The People's Bank of China said on Saturday it would increase its one-year benchmark lending and deposit interest rates by 25 basis points, the second rate hike in just over two months.
Annual inflation hit a 28-month high of 5.1 percent in November, but while almost all investors and analysts thought more tightening was coming, there was uncertainty about whether the central bank would raise rates before the end of the year.
QING WANG, CHIEF CHINA ECONOMIST AT MORGAN STANLEY IN HONG KONG:
This rate hike demonstrates Chinese authorities' determination to keep inflation under control up front, or front-loaded tightening.
Compared to rate hikes in the beginning of next year, a rate hike before year end would have more tightening impact, as the interest rates on the medium- and long-term loans/deposits are reset at the beginning of each year according to the base rates.

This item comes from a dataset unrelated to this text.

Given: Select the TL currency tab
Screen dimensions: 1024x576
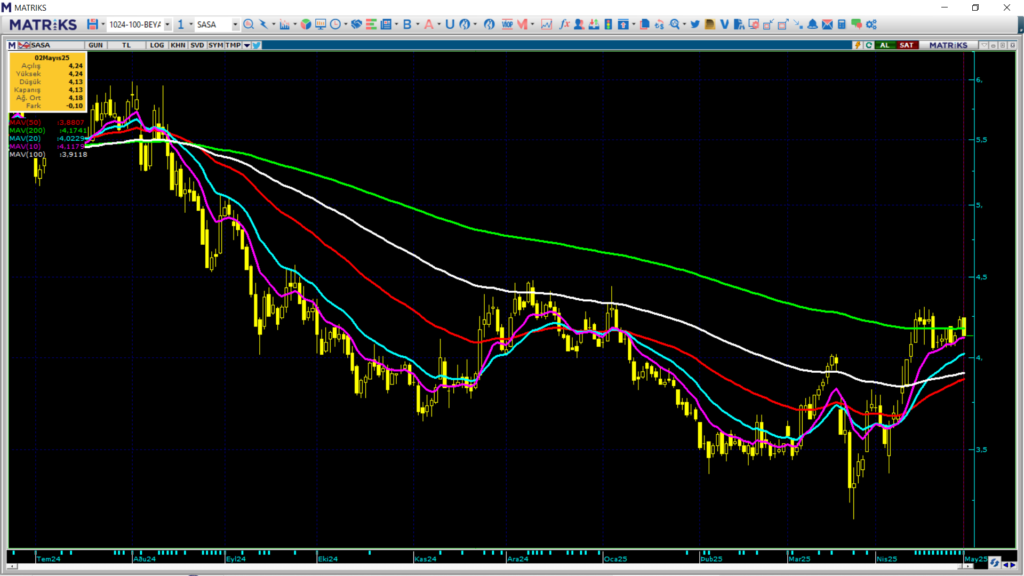Looking at the screenshot, I should 127,45.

XU BIAO, AN ECONOMIST WITH CHINA MERCHANTS BANK IN SHENZHEN:
It's a surprise for me. The second rate hike this year may indicate that China is entering a cycle of interest rate increases.

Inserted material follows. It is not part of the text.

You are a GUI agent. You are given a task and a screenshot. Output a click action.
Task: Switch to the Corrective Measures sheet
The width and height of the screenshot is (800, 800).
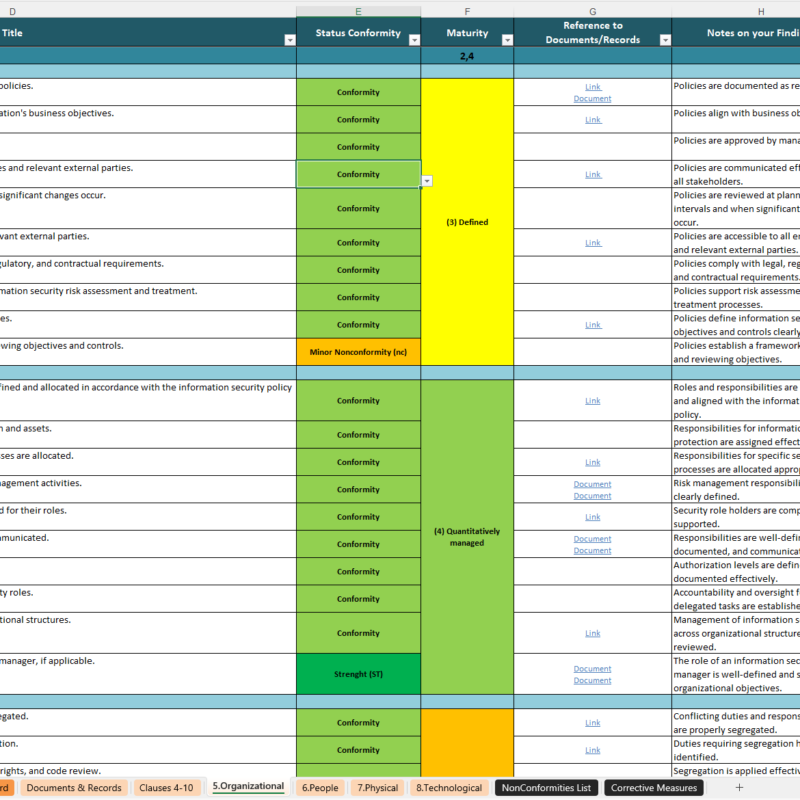tap(653, 787)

The move may also be targeted at recent developments in the property market. In cities like Shenzhen, property prices are rising quite strongly, and the central bank may want to curb asset price increases with higher interest rates.
HE YIFENG, ANALYST WITH HONGYUAN SECURITIES IN BEIJING:
It is a little bit of a surprise, but the move should be welcomed by the market. The central bank has increased the interest rates before the end of 2010, which means the possibility of increasing interest rates in the beginning of 2011 will be smaller. I don't think the central bank will increase interest rates before March.
BRIAN JACKSON, ECONOMIST WITH ROYAL BANK OF CANADA IN HONG KONG:
We expected a rate hike by the end of the year, though Christmas Day is something of a surprise -- a rate hike is not normally on the wish-list for Santa Claus, but in China's case this is a prudent move. We think it is increasingly clear that using quantitative measures, such as reserve ratios, to rein in liquidity and credit has not been enough, and that adjusting the price of credit -- that is, interest rates -- is needed to get price pressures under control, so today's move suggests Beijing is also coming around to this view. We expect another 75 basis points of rate hikes in 2011.